Well, here's a perfect argument for drinking before you get to the bar …

For years, research has suggested that women are vastly over-blowing incidences of getting drugged though their drinks.

In fact, one antiquated study called drink spiking a "phenomenon" and an "urban myth," reporting that "young women appear to be displacing their anxieties about the consequences of consuming what is in the bottle on to [rumors] of what could be put there by someone else." The general sentiment seemed to be that, just like global warming and Restless Leg Syndrome, drink spiking was all in a woman's head.

Of course, drinks have been getting spiked since the dawn of time. Women (and men) have been reporting it, but no one — not even the science community — has been listening all that attentively.

Recent research finally gives some validity to women's claims, though — and we don't mean, like, "some" validity. We mean, like, enough validity to fill the Pacific Ocean.

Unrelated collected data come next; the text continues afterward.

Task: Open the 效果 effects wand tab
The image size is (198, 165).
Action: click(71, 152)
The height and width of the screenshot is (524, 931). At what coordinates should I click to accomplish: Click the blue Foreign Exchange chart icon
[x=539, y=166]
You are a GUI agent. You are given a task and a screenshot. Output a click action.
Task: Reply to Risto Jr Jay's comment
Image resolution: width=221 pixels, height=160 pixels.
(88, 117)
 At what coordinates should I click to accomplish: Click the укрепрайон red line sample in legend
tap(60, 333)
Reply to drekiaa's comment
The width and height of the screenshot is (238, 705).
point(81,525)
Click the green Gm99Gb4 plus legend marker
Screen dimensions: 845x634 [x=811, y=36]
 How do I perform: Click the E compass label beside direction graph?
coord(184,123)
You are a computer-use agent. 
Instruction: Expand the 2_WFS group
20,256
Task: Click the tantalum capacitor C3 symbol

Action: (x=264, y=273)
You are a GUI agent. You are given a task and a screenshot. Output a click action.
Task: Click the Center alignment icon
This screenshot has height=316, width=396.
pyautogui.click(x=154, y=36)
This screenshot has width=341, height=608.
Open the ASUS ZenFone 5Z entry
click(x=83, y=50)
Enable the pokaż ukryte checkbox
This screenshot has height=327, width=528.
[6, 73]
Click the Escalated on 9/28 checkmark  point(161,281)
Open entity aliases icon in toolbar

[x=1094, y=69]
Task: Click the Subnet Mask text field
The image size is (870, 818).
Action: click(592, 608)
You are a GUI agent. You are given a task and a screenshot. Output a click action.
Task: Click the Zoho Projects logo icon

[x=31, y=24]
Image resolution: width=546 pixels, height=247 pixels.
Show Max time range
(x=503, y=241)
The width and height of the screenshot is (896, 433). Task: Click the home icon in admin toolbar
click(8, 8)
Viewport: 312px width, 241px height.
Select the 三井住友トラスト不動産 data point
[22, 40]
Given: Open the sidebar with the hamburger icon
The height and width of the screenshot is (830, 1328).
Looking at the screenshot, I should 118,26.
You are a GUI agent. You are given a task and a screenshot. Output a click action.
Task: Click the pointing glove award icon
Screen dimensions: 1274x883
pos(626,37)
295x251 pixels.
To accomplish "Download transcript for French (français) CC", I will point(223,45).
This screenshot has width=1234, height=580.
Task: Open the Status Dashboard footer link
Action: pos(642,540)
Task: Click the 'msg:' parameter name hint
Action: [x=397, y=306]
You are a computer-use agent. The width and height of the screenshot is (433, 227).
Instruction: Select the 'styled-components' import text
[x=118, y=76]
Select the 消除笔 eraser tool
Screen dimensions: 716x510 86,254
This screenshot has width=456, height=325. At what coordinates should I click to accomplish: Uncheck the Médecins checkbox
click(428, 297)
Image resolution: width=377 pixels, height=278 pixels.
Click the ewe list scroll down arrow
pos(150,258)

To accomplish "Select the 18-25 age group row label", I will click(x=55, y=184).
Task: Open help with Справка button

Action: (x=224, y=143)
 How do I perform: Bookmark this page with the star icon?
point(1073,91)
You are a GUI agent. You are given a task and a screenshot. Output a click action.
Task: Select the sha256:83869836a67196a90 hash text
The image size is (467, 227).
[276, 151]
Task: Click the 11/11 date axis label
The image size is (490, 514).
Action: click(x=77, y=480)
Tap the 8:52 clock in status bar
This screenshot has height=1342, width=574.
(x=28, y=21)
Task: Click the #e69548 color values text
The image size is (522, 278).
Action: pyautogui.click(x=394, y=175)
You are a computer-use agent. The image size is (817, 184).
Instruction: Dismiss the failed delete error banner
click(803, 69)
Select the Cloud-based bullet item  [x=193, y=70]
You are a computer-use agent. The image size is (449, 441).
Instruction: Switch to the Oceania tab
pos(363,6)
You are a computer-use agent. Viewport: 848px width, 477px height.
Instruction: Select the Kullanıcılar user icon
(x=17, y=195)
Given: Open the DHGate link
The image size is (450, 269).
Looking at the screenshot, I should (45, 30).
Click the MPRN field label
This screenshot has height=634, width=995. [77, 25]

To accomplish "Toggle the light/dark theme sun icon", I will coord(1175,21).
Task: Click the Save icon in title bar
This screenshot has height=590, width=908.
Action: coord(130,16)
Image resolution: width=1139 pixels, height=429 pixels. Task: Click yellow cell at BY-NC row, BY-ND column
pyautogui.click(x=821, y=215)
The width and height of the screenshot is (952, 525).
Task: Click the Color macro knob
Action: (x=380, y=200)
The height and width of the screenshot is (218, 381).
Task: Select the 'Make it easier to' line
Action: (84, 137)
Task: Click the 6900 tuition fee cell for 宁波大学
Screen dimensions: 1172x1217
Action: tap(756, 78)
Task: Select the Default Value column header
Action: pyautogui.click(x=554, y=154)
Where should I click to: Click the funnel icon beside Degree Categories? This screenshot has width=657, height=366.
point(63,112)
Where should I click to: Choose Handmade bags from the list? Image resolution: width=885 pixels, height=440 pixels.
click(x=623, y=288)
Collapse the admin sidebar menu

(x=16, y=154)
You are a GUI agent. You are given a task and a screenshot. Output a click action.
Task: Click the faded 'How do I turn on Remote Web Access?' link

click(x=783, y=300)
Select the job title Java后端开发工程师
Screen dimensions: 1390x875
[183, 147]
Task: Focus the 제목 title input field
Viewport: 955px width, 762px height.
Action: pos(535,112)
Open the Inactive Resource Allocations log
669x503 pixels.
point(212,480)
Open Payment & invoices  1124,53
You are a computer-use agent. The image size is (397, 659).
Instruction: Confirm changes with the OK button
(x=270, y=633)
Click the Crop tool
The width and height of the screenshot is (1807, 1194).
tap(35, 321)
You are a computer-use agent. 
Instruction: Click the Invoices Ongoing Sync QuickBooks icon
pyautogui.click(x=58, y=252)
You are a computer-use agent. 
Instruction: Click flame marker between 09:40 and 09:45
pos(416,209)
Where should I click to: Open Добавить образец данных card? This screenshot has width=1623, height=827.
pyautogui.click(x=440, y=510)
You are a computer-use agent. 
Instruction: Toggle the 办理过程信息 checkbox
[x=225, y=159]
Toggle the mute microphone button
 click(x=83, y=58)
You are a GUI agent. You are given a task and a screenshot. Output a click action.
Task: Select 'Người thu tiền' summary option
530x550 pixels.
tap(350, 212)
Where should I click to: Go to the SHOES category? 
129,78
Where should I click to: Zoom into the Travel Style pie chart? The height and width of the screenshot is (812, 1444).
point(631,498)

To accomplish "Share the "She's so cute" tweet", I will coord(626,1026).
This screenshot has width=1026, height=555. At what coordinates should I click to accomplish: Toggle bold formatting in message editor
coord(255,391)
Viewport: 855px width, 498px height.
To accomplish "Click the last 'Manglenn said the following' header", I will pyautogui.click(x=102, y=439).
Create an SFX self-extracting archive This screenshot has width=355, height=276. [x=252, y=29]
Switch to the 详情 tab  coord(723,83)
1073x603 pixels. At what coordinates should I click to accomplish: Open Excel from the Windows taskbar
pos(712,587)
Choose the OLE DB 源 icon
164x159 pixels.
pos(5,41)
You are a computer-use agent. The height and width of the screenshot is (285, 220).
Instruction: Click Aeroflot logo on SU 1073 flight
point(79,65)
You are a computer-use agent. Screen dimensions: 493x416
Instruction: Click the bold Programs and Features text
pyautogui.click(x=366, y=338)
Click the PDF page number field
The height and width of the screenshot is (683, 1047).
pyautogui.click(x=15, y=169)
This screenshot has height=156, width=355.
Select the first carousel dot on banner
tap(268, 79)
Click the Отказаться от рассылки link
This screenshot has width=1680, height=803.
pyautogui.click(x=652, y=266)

A new study published in the American Psychological Association's Psychology of Violence journal, titled Just a Dare or Unaware? Outcomes and Motives of Drugging ('Drink Spiking') Among Students at Three College Campuses makes the assertion that drink spiking is not a psychosomatic "urban myth," but a very real threat to ladies, especially on college campuses.

Nearly eight percent of students surveyed in the study say they've experienced being drugged with Rohypnol (roofies), Xanax, or some other substance that impaired the ability to either make decisions, or more seriously, maintain consciousness.

Even more disturbingly, 16.8 percent of those female students who'd been drugged report they'd been forced to have "unwanted sex" after being given a spiked drink. When researchers asked these women why they thought they'd been drugged, the most common answer was, grimly, "To rape us."

"Myself and the other girl I was out with were drugged, and then confronted behind the bar on the patio and one of the three men said 'I'm going to get in your pants tonight.," one woman reported.

"I know a guy that did that so he could get girls to sleep with him," said another.

Not all drink spiking is done with the intention of rape; some women say either they or someone they know had been drugged "for fun" or just to "see what happened."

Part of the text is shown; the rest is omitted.